Certes, Tyler Adams est dans une position différente de celle de certains des athlètes susmentionnés, dont les succès étaient, en grande partie, le produit d’activités sportives individuelles plutôt que de réalisations axées sur l’équipe. Adams est le capitaine d’une équipe composée de joueurs de diverses origines raciales. Lorsqu’il prend la parole lors de ces conférences de presse, il ne représente pas seulement lui-même, mais l’ensemble du groupe.

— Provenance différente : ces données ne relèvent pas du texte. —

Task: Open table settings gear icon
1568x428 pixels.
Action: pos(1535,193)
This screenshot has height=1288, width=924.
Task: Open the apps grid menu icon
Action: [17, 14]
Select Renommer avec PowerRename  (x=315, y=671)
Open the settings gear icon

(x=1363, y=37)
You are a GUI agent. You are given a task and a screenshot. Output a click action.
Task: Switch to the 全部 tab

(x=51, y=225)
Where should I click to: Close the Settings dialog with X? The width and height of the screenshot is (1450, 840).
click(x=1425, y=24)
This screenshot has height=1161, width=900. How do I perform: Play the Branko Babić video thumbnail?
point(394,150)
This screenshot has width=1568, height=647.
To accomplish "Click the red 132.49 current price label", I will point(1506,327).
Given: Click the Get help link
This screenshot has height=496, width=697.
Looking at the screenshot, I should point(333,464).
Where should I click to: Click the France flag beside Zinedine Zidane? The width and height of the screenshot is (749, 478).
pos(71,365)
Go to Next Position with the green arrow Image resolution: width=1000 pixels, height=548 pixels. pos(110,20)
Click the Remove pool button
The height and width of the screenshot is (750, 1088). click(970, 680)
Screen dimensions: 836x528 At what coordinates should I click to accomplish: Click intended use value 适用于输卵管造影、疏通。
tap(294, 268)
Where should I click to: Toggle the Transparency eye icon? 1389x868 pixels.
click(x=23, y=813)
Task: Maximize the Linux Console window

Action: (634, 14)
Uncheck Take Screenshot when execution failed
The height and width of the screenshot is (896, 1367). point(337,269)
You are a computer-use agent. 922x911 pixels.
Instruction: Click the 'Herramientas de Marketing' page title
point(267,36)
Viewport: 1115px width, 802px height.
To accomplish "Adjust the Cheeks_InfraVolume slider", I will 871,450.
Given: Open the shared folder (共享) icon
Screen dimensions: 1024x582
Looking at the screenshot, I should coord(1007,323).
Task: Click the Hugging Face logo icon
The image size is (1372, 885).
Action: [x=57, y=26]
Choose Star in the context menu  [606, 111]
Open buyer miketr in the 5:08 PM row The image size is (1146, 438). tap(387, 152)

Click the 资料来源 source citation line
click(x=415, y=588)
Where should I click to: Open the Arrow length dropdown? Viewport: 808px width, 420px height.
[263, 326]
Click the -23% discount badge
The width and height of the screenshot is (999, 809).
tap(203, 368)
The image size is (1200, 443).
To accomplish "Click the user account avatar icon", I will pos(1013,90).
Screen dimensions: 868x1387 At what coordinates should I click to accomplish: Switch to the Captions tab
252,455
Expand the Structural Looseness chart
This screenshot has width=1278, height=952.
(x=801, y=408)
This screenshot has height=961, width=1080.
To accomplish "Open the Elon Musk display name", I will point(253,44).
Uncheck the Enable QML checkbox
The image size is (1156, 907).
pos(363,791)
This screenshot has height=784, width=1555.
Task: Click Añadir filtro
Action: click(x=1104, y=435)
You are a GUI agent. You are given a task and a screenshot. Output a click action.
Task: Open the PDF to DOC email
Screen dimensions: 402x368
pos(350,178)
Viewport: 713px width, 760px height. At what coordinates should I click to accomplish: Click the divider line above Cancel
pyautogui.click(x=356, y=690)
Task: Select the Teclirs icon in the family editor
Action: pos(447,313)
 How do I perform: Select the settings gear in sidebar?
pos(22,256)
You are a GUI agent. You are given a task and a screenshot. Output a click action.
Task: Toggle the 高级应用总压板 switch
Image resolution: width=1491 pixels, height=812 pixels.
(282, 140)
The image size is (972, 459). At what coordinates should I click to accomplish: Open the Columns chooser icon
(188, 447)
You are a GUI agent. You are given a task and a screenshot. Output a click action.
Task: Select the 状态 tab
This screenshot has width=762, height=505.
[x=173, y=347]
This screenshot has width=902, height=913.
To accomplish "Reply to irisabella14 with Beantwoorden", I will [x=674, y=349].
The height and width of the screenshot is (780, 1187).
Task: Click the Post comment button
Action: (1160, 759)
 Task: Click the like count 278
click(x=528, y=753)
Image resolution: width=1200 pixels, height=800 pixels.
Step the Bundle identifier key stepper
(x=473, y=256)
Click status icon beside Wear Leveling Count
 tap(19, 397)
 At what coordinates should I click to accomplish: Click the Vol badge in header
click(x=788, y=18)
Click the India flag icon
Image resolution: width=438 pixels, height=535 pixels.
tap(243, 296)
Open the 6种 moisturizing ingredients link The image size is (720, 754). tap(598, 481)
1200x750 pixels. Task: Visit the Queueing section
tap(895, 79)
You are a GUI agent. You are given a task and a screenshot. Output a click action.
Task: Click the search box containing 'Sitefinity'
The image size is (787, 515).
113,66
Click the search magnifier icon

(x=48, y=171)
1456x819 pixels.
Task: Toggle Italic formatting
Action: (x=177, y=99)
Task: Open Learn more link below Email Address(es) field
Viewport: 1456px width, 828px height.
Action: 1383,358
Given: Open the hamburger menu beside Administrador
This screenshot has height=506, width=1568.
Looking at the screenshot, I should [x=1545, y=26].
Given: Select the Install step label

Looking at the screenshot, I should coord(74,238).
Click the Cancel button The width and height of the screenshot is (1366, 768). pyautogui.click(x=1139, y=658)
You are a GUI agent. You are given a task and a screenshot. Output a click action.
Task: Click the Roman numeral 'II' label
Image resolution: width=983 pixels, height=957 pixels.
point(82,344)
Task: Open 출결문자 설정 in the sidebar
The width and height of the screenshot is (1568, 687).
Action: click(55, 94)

Né en 1999, Adams a également grandi dans une Amérique différente de celle d’Owens, Ali, Carlos et Smith. Comme il l’a dit lors de la conférence de presse, il y a eu des progrès. Cela, bien sûr, ne signifie pas que le racisme endémique ne continue pas d’exister. Les Noirs américains sont quotidiennement victimes de racisme interpersonnel et structurel. Adams le sait. Mais il sait aussi que reconnaître les progrès n’efface pas la reconnaissance qu’il en faut encore plus.

La réponse d’Adams offre non seulement un aperçu de sa capacité à répondre à des questions complexes d’importance géopolitique lors d’une conférence de presse la veille du plus grand match de sa vie, mais également une occasion de considérer la longue histoire des joueurs noirs interrogés sur— et se demandant ce que signifie être un athlète noir représentant l’Amérique. Ces réponses continueront d’évoluer et de varier en fonction de la personne à qui les questions sont posées et du contexte dans lequel elles sont posées. Mais ce que je sais être vrai, c’est que ces questions ne cesseront pas d’être posées de si tôt.